[Opening Source information section]

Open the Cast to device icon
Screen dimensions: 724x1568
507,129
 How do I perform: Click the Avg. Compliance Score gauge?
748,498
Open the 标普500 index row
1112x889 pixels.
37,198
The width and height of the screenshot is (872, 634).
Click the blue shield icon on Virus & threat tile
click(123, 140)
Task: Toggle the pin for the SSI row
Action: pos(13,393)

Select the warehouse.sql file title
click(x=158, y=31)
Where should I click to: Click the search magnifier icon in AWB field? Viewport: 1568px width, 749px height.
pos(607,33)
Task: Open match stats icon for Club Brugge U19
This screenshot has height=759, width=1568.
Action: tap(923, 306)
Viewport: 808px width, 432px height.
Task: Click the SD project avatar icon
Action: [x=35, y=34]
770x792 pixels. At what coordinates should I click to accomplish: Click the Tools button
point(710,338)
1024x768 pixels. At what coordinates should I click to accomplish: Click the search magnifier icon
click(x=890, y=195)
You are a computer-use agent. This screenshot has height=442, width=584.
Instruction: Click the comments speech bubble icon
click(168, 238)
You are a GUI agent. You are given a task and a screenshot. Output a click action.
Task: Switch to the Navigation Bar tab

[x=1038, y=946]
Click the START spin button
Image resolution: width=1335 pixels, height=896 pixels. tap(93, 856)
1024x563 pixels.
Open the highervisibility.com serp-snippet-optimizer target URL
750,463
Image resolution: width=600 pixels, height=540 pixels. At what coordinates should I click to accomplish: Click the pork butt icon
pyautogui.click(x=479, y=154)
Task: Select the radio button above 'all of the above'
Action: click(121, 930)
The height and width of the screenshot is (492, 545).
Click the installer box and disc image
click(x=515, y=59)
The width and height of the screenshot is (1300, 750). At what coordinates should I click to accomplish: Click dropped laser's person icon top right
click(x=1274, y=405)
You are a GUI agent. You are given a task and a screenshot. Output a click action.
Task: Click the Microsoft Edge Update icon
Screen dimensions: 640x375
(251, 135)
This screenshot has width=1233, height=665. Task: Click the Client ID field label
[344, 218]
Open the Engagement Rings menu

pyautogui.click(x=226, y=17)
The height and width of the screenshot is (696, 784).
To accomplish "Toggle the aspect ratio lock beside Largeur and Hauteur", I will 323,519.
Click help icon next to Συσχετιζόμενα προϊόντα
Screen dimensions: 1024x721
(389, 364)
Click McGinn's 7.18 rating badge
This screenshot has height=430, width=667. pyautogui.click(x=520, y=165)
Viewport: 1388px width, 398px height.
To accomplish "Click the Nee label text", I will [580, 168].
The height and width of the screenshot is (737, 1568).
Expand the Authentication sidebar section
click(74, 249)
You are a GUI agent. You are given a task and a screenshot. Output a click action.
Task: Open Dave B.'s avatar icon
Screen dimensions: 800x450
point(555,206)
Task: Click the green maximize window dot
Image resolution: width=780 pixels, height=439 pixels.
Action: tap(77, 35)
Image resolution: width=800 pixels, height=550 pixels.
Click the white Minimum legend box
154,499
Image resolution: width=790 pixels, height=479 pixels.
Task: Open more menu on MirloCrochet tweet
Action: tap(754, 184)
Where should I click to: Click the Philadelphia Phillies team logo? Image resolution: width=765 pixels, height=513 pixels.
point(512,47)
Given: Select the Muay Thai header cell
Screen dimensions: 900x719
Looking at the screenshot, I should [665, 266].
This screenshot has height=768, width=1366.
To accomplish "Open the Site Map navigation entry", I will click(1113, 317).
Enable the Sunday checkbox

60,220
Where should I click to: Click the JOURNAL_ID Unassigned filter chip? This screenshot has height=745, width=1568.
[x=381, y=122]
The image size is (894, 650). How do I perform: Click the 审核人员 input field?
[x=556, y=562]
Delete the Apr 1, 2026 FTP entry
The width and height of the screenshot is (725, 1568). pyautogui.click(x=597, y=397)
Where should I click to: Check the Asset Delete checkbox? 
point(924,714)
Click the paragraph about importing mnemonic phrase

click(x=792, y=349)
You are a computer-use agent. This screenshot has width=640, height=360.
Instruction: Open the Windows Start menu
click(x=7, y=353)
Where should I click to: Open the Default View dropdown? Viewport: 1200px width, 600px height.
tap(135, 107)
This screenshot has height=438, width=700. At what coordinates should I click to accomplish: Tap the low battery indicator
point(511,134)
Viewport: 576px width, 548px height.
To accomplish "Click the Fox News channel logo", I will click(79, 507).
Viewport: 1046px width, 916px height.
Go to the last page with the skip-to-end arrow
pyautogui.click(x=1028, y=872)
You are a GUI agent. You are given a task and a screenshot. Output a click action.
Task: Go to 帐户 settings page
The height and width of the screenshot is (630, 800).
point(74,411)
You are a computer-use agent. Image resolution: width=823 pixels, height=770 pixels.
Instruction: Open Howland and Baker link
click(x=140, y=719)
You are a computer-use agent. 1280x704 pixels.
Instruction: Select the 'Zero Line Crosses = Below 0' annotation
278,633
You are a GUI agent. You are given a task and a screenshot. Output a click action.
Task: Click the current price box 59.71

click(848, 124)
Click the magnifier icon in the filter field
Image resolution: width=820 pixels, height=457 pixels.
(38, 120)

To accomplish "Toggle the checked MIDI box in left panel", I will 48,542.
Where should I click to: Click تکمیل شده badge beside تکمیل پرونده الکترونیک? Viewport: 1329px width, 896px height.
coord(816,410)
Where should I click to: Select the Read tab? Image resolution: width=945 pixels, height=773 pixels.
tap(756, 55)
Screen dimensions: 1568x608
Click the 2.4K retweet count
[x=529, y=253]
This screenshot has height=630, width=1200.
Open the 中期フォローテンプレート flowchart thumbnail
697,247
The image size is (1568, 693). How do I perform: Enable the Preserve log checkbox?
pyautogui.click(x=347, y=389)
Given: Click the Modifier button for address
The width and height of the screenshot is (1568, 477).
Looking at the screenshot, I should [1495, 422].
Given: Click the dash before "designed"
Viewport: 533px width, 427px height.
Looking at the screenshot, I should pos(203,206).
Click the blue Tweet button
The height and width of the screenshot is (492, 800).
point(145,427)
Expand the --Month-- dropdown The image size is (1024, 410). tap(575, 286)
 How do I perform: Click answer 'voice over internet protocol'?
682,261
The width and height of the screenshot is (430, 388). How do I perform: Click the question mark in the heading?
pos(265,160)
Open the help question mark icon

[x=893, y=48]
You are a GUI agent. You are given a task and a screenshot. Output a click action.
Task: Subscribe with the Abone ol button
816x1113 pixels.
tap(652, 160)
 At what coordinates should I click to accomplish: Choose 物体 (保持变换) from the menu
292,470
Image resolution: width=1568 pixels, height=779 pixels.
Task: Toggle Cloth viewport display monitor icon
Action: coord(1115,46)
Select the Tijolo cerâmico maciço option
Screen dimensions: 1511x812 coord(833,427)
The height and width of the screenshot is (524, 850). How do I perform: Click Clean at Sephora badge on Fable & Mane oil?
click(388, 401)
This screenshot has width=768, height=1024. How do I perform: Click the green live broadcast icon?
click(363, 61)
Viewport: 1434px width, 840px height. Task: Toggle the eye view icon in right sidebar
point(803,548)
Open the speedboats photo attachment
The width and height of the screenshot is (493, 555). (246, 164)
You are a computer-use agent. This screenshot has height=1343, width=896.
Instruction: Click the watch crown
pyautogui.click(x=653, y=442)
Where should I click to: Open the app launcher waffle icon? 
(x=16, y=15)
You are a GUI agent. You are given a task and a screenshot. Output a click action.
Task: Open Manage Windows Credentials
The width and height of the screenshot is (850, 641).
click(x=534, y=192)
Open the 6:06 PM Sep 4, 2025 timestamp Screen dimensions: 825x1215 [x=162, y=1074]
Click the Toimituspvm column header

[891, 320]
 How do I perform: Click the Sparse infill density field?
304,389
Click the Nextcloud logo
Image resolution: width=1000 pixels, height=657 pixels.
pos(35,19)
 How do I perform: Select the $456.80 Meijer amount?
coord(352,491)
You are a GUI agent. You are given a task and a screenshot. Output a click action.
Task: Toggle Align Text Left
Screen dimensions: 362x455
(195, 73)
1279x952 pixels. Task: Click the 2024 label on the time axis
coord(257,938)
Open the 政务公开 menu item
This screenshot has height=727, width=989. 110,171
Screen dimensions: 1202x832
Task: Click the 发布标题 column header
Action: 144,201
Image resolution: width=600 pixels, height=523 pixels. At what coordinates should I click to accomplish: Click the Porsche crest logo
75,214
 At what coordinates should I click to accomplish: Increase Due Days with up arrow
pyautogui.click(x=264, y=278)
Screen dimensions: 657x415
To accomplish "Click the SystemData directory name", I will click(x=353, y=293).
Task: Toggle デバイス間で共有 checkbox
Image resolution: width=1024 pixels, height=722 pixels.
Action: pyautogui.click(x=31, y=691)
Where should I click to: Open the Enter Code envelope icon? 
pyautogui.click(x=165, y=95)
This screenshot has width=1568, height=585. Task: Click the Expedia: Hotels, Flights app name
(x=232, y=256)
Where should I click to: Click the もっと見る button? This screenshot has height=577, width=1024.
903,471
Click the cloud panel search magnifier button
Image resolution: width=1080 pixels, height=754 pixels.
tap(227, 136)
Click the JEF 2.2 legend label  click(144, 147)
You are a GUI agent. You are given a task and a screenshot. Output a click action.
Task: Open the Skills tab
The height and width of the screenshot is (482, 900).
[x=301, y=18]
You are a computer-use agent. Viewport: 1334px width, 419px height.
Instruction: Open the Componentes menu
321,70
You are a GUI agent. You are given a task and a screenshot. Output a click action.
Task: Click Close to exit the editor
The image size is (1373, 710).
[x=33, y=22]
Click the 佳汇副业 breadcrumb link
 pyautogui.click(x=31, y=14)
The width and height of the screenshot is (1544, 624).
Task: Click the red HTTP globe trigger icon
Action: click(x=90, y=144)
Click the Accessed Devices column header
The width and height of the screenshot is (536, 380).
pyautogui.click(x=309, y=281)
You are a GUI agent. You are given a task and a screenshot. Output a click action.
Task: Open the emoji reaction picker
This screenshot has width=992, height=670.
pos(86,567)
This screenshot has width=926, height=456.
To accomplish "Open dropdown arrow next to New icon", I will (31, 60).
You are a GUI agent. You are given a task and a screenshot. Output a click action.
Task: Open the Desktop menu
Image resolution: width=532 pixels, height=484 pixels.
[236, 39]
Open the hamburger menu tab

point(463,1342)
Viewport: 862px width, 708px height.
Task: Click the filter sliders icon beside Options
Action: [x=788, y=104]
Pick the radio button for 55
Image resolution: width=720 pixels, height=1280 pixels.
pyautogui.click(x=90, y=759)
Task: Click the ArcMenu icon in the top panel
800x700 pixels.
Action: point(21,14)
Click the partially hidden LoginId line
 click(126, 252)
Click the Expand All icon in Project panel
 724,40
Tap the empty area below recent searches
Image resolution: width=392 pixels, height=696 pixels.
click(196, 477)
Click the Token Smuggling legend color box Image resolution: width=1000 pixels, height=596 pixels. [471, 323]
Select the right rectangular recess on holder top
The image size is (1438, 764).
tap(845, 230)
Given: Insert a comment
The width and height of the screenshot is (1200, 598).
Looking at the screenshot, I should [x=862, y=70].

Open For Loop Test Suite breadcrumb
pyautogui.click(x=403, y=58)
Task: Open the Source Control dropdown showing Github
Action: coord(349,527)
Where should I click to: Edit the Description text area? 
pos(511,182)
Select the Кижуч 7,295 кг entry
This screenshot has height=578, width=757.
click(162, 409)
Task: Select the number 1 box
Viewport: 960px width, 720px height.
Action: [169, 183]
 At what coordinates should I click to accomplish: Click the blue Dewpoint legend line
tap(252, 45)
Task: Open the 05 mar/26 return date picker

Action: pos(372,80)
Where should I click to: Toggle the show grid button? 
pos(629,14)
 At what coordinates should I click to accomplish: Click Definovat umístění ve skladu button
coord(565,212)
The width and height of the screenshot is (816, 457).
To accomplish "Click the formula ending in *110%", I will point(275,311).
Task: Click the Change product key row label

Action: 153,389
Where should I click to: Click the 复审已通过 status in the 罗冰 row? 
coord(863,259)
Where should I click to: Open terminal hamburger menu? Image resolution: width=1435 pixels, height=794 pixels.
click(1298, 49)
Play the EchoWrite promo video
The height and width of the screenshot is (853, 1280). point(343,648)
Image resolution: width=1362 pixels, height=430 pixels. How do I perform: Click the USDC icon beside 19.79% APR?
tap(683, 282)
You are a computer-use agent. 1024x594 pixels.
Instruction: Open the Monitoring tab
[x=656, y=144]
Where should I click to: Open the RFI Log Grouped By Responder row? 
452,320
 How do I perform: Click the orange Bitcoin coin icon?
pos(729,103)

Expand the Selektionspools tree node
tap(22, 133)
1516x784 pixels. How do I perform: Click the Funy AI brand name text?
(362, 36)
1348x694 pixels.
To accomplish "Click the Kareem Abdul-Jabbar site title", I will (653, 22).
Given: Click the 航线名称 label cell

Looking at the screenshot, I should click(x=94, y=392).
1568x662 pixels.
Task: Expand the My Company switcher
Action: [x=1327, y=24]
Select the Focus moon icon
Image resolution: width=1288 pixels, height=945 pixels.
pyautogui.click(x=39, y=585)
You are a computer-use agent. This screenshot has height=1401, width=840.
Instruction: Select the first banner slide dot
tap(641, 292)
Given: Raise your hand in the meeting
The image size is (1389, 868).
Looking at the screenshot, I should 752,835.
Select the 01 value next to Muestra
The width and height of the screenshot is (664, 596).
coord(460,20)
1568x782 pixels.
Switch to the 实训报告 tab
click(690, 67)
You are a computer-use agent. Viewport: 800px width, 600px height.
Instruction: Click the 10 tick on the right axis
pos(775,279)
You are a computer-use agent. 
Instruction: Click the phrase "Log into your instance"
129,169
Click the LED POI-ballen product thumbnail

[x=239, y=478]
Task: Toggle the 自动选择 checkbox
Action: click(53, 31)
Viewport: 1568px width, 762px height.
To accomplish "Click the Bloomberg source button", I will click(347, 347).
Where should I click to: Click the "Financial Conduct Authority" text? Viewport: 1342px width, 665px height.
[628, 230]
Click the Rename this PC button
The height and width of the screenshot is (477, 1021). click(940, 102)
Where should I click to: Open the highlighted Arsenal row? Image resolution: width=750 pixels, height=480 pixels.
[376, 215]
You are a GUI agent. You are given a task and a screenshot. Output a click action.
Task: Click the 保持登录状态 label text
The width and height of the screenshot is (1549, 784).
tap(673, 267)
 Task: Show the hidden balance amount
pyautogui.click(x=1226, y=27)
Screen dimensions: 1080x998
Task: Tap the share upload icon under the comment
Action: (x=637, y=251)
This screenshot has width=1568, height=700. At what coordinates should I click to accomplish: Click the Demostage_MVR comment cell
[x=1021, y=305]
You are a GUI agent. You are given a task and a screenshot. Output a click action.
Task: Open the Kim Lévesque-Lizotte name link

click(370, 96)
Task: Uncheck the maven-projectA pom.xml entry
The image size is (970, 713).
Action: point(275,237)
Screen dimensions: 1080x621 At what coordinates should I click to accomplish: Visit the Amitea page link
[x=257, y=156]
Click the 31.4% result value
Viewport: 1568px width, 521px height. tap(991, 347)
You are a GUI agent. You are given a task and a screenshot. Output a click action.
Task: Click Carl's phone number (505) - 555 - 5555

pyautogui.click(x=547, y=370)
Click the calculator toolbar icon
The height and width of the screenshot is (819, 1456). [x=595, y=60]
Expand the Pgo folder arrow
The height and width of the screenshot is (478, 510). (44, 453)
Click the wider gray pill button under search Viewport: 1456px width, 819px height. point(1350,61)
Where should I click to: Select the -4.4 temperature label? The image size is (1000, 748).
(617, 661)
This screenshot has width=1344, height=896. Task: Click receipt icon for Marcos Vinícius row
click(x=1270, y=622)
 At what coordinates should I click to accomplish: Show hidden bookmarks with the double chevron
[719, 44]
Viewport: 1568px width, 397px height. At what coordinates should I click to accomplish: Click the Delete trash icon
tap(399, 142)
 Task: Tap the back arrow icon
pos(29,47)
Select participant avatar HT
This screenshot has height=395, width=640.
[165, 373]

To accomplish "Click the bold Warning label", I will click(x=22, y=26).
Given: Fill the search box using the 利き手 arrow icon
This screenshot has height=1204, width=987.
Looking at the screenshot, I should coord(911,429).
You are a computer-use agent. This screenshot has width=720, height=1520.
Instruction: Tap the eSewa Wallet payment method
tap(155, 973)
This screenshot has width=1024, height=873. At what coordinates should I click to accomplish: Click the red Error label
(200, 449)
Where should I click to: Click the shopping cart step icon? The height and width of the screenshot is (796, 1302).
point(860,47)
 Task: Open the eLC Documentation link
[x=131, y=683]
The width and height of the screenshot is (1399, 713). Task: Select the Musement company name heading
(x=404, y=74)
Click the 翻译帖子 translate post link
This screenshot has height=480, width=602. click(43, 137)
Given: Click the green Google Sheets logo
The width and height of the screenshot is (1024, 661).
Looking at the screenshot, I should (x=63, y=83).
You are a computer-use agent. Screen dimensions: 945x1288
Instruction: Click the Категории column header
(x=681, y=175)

[Closing Source information section]

**Assigned task:** Everything above from the line with "Given: Click the Modifier button for address" to the line with "Given: Click the dash", both included, must be repeated exactly, and nothing outside that range.

**Exercise response:**
Given: Click the Modifier button for address
The width and height of the screenshot is (1568, 477).
Looking at the screenshot, I should [1495, 422].
Given: Click the dash before "designed"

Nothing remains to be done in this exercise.